━━━ EXERCISE MATERIAL

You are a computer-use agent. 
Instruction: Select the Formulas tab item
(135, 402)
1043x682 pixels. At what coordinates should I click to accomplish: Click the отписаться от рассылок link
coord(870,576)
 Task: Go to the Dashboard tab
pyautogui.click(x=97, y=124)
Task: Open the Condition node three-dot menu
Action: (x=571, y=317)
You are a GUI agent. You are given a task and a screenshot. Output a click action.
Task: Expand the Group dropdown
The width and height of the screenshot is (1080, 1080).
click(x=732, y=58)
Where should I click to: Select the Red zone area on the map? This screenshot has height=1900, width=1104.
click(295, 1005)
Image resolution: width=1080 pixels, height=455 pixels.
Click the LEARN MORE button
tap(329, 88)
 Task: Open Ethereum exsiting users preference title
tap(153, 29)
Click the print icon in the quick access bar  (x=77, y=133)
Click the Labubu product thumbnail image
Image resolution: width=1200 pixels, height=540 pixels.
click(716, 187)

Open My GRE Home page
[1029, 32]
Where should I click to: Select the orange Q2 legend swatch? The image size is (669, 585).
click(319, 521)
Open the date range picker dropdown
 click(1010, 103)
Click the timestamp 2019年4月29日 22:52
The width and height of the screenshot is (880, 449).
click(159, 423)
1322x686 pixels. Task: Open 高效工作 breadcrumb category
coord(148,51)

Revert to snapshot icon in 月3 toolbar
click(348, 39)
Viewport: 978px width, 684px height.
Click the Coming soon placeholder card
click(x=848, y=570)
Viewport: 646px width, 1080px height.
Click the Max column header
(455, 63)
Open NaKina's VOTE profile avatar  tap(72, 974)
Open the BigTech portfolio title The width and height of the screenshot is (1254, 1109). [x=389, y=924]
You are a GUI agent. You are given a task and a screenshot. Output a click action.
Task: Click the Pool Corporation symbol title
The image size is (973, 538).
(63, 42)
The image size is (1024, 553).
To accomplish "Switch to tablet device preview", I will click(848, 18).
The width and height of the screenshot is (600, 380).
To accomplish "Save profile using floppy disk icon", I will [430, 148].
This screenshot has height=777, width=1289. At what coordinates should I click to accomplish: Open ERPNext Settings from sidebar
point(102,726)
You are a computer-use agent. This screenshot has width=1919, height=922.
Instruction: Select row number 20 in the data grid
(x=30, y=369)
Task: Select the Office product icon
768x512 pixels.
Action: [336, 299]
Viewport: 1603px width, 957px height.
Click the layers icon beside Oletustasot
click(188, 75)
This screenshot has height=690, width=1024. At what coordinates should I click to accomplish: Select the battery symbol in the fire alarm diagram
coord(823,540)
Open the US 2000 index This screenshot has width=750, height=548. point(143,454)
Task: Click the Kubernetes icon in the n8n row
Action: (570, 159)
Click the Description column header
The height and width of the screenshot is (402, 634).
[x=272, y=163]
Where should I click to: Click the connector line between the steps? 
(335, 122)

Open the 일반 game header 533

━━━━━━

### WORK TO COMPLETE
Starting at the line that holds "Click the layers icon beside Oletustasot", set down each line exactly through the last line of the records above, and no others.

### RESULT OF THE EXERCISE
Click the layers icon beside Oletustasot
click(188, 75)
This screenshot has height=690, width=1024. At what coordinates should I click to accomplish: Select the battery symbol in the fire alarm diagram
coord(823,540)
Open the US 2000 index This screenshot has width=750, height=548. point(143,454)
Task: Click the Kubernetes icon in the n8n row
Action: (570, 159)
Click the Description column header
The height and width of the screenshot is (402, 634).
[x=272, y=163]
Where should I click to: Click the connector line between the steps? 
(335, 122)

Open the 일반 game header 533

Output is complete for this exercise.